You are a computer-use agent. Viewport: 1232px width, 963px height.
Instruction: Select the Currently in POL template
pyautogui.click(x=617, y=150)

◆ ◆ ◆ ◆ ◆

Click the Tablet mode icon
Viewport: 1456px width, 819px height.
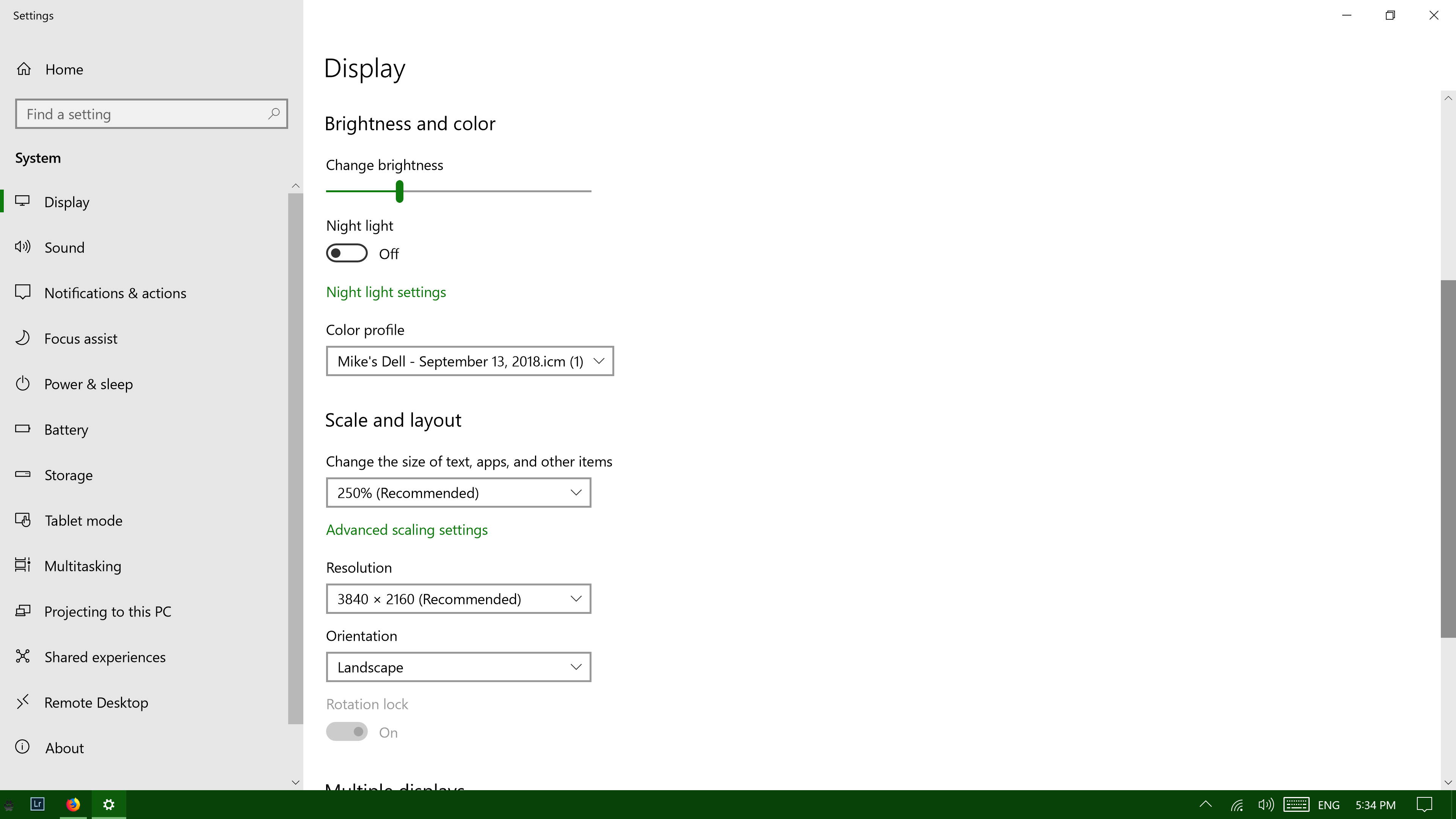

◆ ◆ ◆ ◆ ◆

Write out the lines from the one containing "You are a computer-use" through the one containing "pyautogui.click(x=617, y=150)", both included, as they stand in the records.

● **Full answer**:
You are a computer-use agent. Viewport: 1232px width, 963px height.
Instruction: Select the Currently in POL template
pyautogui.click(x=617, y=150)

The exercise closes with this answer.